Si uno mira hacia atrás, los cambios en la relación entre gobernantes y gobernados han sido enormes; pero resulta curioso observar la naturaleza extremadamente parcial y sesgada de muchos de ellos. Un ejemplo dice más que mil palabras. Gracias al TLC norteamericano, los inversionistas, sobre todo los extranjeros (o quienes estén domiciliados fuera de México) gozan de protección contra expropiaciones o acciones arbitrarias del gobierno. Sin embargo, ningún ciudadano mexicano goza de garantías equivalentes. El gobierno llegó al punto de reconocer que sin garantías creíbles y confiables, ningún inversionista estaría dispuesto a invertir en el país y, con ello, a contribuir a la creación de riqueza y empleos, objetivos centrales de las reformas económicas de las últimas dos décadas. Esto llevó a que el gobierno aceptara en el tratado límites reales y efectivos a su actuar. El problema es que los mexicanos comunes y corrientes no gozamos de los mismos derechos y garantías.

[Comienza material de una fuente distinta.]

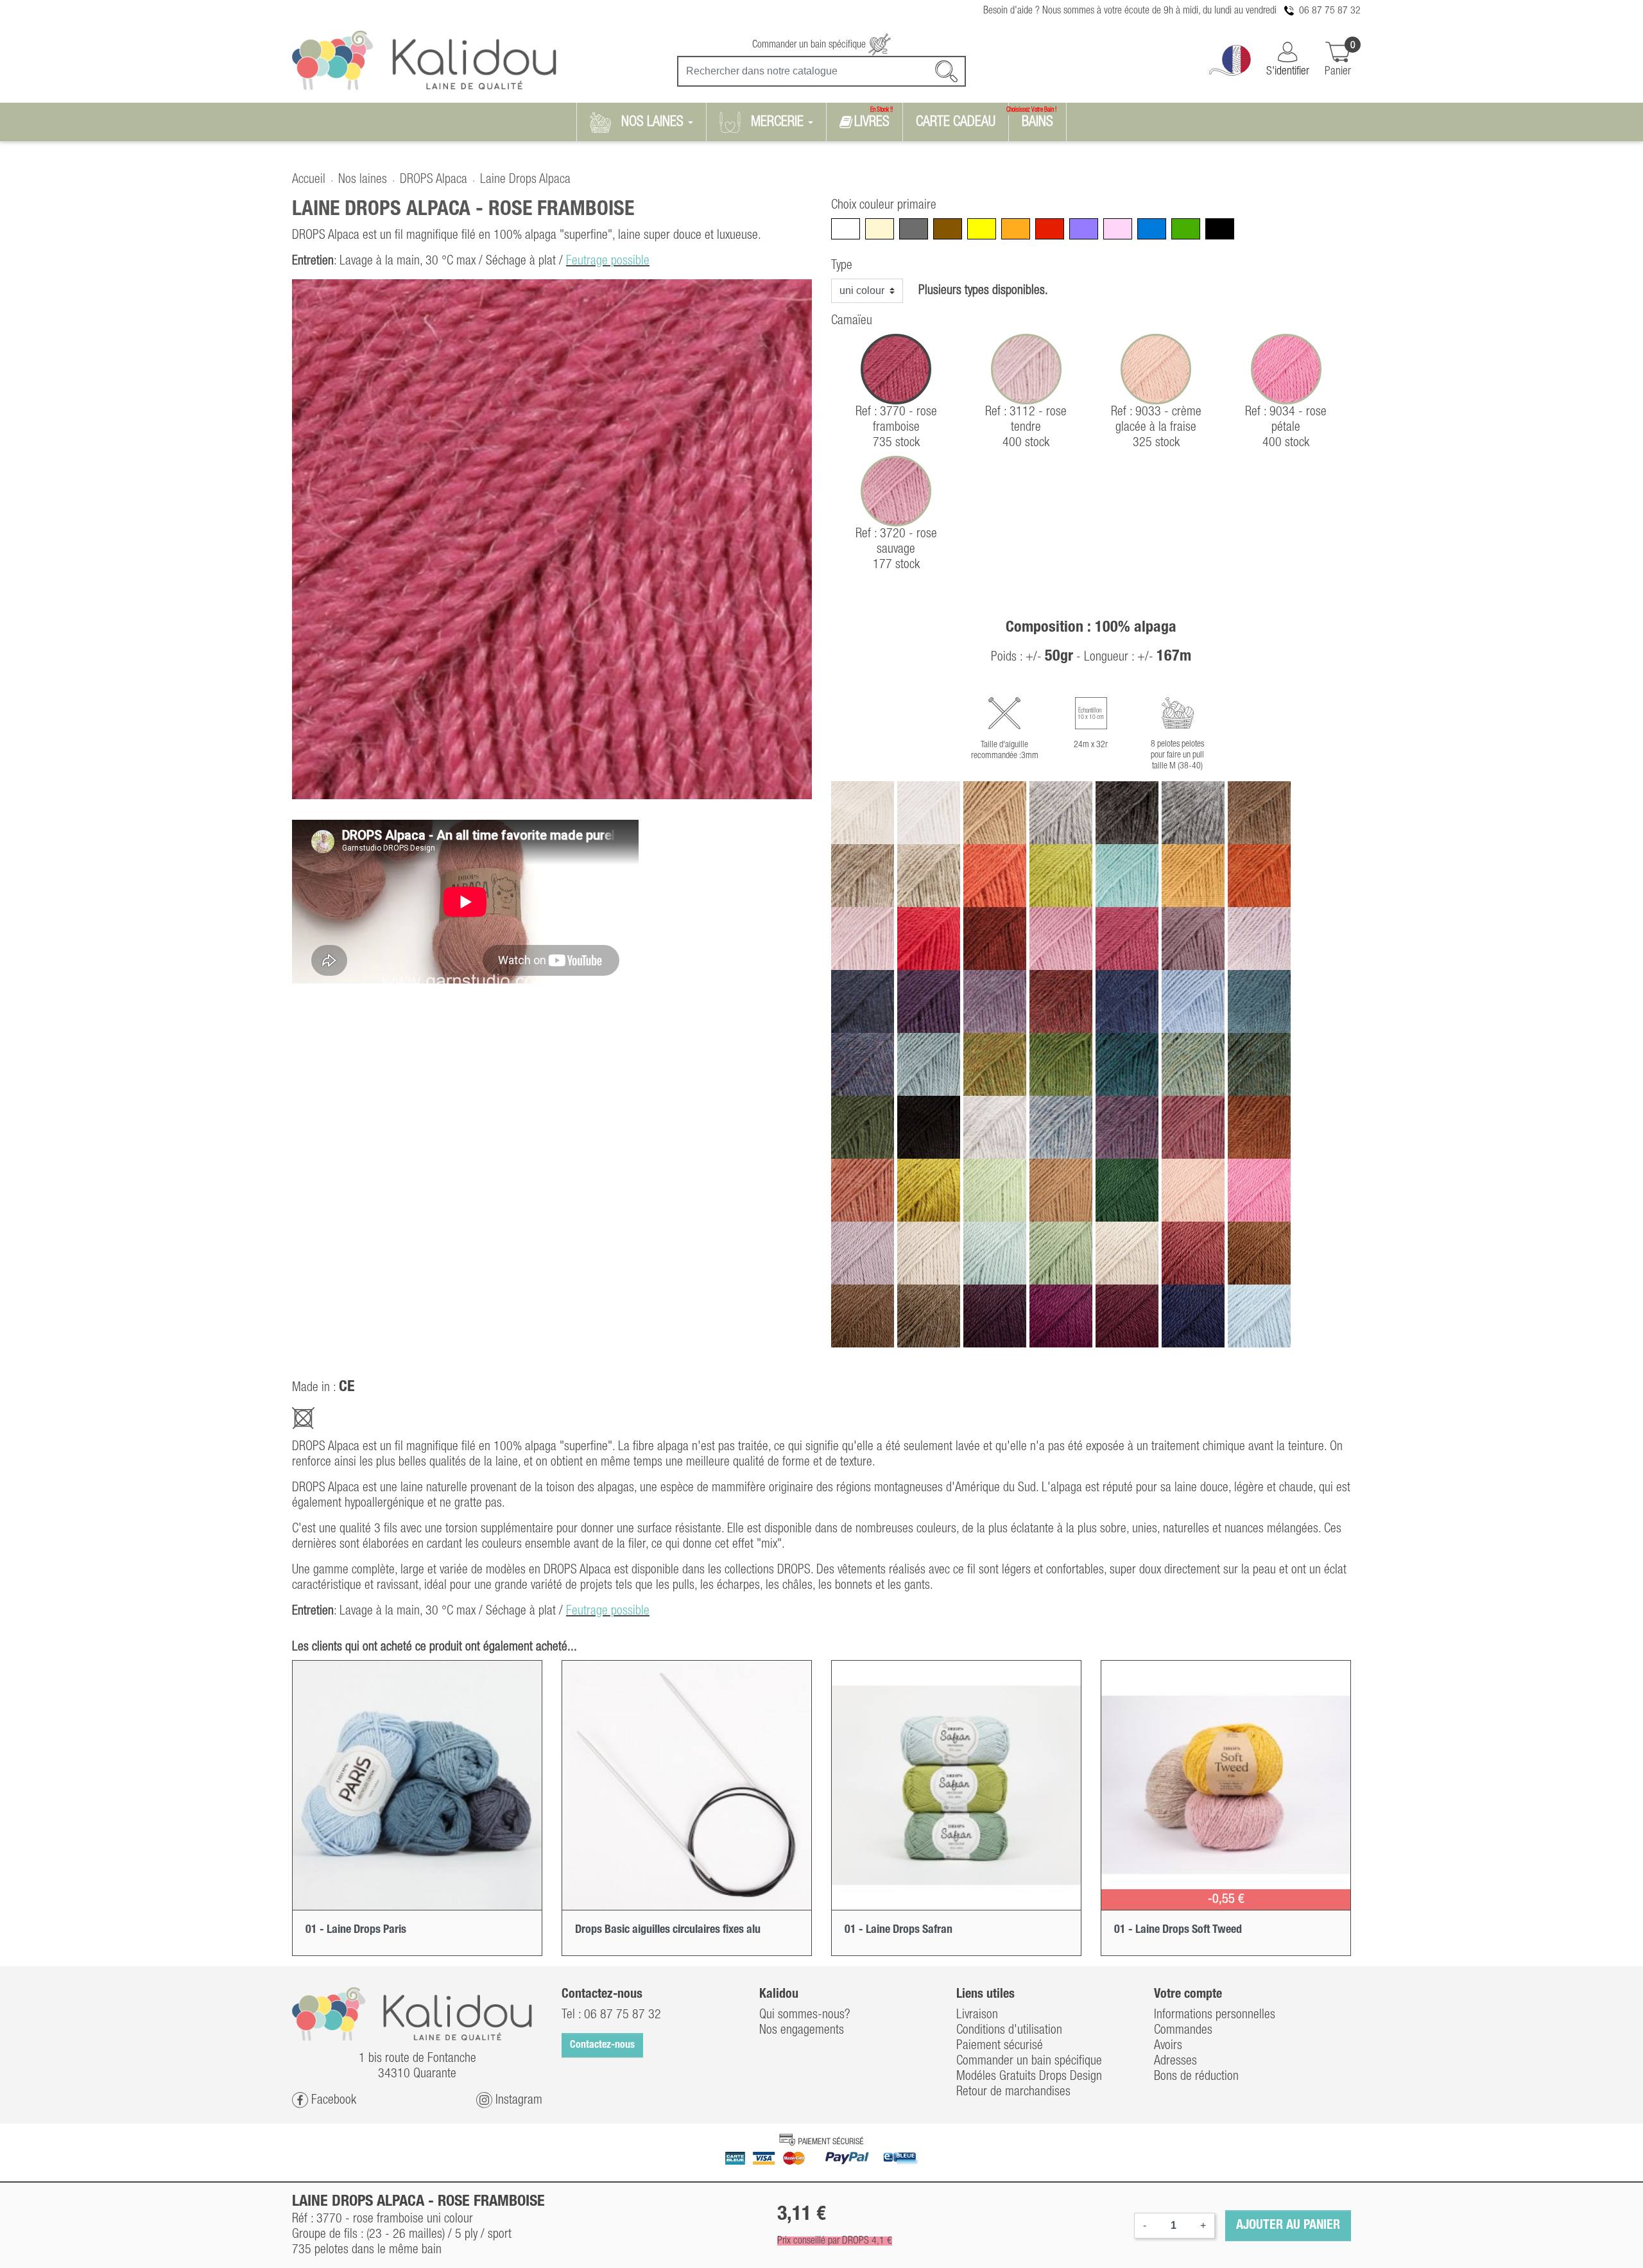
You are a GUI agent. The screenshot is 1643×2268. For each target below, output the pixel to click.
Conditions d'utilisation (1009, 2030)
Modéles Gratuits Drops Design (1029, 2076)
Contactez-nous (602, 2045)
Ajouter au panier (1288, 2225)
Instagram (517, 2100)
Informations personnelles (1214, 2015)
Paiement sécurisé (999, 2046)
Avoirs (1168, 2046)
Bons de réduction (1196, 2076)
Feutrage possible (607, 261)
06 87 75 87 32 (1330, 10)
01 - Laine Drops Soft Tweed (1178, 1930)
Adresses (1175, 2061)
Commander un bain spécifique (810, 44)
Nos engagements (801, 2030)
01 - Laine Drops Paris (355, 1930)
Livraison (977, 2015)
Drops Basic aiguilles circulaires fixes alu (668, 1930)
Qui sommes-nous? (804, 2015)
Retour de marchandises (1013, 2092)
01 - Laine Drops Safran (898, 1930)
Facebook (332, 2100)
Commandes (1183, 2030)
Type (841, 266)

Puesto en otros términos, en los últimos años se han venido resolviendo algunos problemas centrales del desarrollo del país, como el de la seguridad jurídica de los inversionistas, pero prácticamente no se ha avanzado ni una coma en materia de derechos ciudadanos. El problema de los inversionistas se resolvió cuando el gobierno comprendió que sin esas garantías la inversión simplemente no se materializaría. Lo que hoy tiene que reconocerse es que el crecimiento económico sostenido en el largo plazo tampoco se podrá alcanzar en la medida en que no exista una ciudadanía consolidada y comprometida.
Hoy vivimos una gran paradoja: un gobierno electo y legítimo de entrada pero cada vez menos popular por la percepción de que es ineficiente e ineficaz. Parte de la paradoja se debe al propio gobierno, que ha sido incapaz de plantear un gran pacto ciudadano y, de hecho, a que no ha logrado avanzar una sola iniciativa de peso, como demuestra su reciente decisión de relación al aeropuerto del D.F. Así, en lugar de plantear la reforma fiscal como un tema de impuestos y recaudación, el gobierno pudo haberla planteado como un intercambio de derechos por obligaciones. Sin embargo, la paradoja también responde a que las diversas fuerzas políticas no se sienten respetadas ni le otorgan legitimidad a sus contrincantes. La antropofagia, más que el respeto, sigue siendo la Némesis de la ciudadanía. La gran pregunta es si será posible lograr un gran ejercicio de liderazgo que modifique sensiblemente estas tendencias tan ominosas.